Multi-class classification of brain tumors using optimized CNN and transfer learning techniques
摘要
Brain tumors are abnormal cell growths within the brain or central nervous system that disrupt normal brain function and can be life-threatening. Early detection and precise classification of brain tumors are critical for effective treatment and improved patient prognosis. In this research, a Convolutional Neural Networks model with four convolution blocks is proposed for automated brain tumor detection and classification. The proposed scheme is applied to four types of MRI images, i.e., glioma tumor, meningioma tumor, no tumor, and pituitary tumor. The proposed architecture is optimized using the Adam optimizer, and the model is trained to minimize cross-entropy loss, enhancing classification accuracy across all four categories.
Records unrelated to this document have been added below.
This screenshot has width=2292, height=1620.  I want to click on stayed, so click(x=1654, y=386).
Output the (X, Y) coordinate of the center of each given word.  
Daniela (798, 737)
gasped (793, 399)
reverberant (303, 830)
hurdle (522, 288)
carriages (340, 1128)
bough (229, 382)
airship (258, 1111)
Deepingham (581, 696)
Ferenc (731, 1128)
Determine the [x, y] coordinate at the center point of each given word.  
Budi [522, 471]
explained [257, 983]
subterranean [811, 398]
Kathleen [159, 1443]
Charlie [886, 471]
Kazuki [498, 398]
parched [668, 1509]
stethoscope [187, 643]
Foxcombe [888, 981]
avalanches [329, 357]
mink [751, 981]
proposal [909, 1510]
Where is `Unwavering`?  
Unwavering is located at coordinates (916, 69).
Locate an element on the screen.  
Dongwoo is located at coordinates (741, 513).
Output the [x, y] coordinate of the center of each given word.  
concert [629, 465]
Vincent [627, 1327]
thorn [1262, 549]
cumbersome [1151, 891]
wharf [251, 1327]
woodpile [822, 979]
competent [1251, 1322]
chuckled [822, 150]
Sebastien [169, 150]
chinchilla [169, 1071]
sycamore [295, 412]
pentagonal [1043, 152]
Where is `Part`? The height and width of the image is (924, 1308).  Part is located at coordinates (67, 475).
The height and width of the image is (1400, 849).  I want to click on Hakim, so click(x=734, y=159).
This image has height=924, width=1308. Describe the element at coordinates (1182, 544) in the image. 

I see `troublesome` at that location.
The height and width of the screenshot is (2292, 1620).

The proposed model is compared with the three transfer learning models namely ResNet50, VGG19 and DenseNet121. Out of these models the proposed CNN model has outperformed with the value of accuracy as 98.5%, followed by second best accuracy at ResNet50 with value as 93.2%. After that, the category-wise analysis is performed on the proposed CNN model. Category 0 is numbered as Glioma, Category 1 as Meningioma, Category 2 as Pituitary, and Category 3 as No_tumor. Category 3 has obtained the highest value of accuracy as 0.98, followed by 0.96, 0.89 and 0.86 in category 2, category 1 and category 0 respectively. This analysis improves diagnostic accuracy for brain tumors and has the potential to aid radiologists in clinical settings.